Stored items

· · · ·

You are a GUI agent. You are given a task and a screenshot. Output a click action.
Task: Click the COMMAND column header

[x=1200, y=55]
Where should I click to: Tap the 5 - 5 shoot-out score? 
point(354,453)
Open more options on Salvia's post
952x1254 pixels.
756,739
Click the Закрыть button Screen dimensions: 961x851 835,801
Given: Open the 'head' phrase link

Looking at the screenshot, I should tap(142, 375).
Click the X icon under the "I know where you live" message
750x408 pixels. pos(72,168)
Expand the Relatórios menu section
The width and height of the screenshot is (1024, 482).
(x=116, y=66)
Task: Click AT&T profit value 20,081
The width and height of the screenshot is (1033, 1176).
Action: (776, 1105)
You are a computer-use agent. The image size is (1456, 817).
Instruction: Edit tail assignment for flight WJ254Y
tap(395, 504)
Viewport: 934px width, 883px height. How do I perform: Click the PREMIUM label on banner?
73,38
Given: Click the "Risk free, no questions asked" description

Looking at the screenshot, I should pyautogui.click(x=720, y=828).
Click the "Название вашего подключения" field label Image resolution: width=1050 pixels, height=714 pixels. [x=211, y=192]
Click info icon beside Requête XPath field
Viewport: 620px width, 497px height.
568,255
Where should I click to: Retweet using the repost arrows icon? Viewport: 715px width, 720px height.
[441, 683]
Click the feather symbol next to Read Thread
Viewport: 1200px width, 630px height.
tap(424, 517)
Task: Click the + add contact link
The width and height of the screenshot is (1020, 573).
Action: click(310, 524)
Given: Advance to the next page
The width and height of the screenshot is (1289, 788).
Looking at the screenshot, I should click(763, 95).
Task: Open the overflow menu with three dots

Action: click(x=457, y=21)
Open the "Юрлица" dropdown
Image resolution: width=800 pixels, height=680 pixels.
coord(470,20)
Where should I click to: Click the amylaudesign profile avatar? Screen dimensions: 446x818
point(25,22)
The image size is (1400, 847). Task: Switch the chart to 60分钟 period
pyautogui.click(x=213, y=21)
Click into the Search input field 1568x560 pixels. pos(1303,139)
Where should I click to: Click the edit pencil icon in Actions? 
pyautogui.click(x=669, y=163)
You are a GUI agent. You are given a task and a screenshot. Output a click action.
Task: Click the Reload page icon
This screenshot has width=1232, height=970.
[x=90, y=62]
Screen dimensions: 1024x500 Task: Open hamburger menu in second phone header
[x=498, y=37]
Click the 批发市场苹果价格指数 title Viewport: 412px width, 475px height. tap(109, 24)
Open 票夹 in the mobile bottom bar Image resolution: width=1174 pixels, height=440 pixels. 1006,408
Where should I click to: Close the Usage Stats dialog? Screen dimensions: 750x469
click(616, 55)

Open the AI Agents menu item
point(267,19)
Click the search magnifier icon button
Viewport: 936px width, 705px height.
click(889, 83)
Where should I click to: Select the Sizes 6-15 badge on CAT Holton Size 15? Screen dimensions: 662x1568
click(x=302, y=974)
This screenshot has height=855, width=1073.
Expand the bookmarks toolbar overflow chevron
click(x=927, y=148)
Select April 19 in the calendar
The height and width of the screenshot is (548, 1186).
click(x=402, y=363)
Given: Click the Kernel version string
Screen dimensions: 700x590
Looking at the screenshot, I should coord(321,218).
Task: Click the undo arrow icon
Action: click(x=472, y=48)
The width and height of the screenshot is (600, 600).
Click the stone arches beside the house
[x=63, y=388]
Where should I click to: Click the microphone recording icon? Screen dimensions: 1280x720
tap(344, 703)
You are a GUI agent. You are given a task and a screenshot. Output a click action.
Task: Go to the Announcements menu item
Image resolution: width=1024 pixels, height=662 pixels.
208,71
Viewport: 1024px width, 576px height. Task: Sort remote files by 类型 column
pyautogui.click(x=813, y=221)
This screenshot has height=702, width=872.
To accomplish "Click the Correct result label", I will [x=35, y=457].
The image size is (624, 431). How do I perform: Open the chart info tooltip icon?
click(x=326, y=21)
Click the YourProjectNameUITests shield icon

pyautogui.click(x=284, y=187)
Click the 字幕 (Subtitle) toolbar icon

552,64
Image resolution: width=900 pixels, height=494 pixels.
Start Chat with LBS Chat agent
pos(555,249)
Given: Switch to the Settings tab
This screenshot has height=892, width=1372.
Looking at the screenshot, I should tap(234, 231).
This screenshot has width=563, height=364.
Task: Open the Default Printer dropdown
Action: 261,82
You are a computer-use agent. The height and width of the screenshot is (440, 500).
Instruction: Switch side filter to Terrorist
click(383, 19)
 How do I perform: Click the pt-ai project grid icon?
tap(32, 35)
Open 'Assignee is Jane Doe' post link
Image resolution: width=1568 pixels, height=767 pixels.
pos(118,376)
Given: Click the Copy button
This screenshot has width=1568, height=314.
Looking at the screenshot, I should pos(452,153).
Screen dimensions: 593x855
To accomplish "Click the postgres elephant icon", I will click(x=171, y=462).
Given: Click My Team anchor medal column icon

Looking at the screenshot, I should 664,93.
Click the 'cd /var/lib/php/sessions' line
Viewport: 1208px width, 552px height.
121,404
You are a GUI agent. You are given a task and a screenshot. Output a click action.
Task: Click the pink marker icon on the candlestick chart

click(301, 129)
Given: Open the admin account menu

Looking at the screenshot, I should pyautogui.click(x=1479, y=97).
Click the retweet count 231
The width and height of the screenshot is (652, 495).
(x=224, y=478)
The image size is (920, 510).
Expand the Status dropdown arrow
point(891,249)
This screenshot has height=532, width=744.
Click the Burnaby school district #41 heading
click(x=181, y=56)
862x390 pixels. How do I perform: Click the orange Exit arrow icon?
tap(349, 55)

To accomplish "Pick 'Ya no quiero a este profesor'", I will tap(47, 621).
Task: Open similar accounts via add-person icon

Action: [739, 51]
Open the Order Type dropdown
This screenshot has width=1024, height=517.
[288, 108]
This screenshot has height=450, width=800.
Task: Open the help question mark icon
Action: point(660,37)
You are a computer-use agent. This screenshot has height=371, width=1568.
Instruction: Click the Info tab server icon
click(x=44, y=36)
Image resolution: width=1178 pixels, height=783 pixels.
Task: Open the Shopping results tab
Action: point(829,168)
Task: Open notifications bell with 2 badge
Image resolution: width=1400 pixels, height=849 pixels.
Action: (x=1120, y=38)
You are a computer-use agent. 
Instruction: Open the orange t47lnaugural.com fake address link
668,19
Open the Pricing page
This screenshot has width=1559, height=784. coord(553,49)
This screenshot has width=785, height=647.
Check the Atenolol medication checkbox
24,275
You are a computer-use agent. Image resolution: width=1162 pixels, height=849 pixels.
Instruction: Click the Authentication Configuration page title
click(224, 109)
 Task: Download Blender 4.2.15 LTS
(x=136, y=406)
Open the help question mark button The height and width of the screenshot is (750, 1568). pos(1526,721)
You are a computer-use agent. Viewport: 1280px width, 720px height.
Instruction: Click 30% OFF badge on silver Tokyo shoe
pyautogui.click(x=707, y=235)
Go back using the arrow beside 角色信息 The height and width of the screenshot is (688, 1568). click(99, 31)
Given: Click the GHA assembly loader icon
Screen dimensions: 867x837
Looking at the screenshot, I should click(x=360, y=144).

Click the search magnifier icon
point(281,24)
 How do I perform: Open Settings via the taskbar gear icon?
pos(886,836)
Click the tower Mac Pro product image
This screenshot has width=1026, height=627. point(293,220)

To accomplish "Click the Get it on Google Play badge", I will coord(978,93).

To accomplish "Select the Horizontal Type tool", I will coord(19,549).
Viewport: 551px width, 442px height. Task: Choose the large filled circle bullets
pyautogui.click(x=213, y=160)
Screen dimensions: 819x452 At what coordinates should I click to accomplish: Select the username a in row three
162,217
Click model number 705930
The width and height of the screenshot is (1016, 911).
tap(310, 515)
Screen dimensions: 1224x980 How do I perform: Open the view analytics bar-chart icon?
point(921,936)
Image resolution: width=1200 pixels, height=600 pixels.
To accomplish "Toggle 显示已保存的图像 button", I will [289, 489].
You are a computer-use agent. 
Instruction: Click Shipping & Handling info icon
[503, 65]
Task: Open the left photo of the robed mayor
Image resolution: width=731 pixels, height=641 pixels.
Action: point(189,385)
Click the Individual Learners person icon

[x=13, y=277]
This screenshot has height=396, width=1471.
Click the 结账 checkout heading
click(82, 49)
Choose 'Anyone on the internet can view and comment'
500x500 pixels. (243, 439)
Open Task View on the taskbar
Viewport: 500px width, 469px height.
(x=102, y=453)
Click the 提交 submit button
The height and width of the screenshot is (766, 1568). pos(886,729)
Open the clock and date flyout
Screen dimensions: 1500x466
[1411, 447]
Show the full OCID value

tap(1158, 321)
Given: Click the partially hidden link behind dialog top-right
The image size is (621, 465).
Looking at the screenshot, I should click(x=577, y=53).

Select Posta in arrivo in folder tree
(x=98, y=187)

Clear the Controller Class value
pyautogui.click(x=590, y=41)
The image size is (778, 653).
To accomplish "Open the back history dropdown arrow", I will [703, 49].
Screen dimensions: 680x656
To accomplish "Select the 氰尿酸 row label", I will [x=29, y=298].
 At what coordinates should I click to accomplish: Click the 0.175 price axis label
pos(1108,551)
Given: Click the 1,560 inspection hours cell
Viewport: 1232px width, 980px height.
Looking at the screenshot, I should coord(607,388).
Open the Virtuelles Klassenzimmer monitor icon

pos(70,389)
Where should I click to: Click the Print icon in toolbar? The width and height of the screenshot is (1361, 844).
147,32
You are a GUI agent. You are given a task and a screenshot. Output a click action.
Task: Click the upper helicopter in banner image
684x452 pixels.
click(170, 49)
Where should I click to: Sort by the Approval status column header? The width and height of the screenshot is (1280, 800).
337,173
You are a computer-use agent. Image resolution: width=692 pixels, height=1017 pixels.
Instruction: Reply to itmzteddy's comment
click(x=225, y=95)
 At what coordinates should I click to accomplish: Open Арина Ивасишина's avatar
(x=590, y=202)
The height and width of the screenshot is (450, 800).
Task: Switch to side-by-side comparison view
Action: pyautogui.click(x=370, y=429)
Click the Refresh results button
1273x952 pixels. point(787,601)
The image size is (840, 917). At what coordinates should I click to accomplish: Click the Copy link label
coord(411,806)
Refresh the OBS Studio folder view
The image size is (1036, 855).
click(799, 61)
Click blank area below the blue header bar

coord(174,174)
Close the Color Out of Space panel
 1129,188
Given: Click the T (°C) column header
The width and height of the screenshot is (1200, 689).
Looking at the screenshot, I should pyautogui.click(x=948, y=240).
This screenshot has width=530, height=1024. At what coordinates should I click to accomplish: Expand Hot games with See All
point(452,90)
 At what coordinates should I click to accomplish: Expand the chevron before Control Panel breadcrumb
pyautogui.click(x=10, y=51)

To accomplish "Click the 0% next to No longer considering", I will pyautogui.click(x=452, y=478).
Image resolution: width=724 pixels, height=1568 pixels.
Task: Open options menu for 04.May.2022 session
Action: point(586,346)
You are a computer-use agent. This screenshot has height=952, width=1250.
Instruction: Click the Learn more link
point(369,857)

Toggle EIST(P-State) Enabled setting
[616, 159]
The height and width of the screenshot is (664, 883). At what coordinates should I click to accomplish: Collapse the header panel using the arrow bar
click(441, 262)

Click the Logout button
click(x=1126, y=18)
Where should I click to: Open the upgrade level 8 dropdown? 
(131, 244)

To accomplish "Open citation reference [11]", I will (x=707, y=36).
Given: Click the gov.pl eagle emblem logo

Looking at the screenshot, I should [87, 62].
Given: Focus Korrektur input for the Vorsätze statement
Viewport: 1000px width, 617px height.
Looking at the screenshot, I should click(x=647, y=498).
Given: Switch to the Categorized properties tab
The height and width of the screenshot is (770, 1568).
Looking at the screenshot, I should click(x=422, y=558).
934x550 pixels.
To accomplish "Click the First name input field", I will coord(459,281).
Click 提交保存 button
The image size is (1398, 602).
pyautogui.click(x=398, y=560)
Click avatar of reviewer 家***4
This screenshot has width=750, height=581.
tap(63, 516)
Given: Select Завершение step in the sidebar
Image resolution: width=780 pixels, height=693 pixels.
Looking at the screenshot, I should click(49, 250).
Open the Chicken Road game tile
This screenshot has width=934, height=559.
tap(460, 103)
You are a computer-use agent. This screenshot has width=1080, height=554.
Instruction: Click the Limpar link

· · · ·

= Exercise goal =
Please reproduce exactly the lines from the first one of the records above through the line containing "Click the Закрыть", both included, and nothing else.

= Answer to the exercise =
You are a GUI agent. You are given a task and a screenshot. Output a click action.
Task: Click the COMMAND column header

[x=1200, y=55]
Where should I click to: Tap the 5 - 5 shoot-out score? 
point(354,453)
Open more options on Salvia's post
952x1254 pixels.
756,739
Click the Закрыть button Screen dimensions: 961x851 835,801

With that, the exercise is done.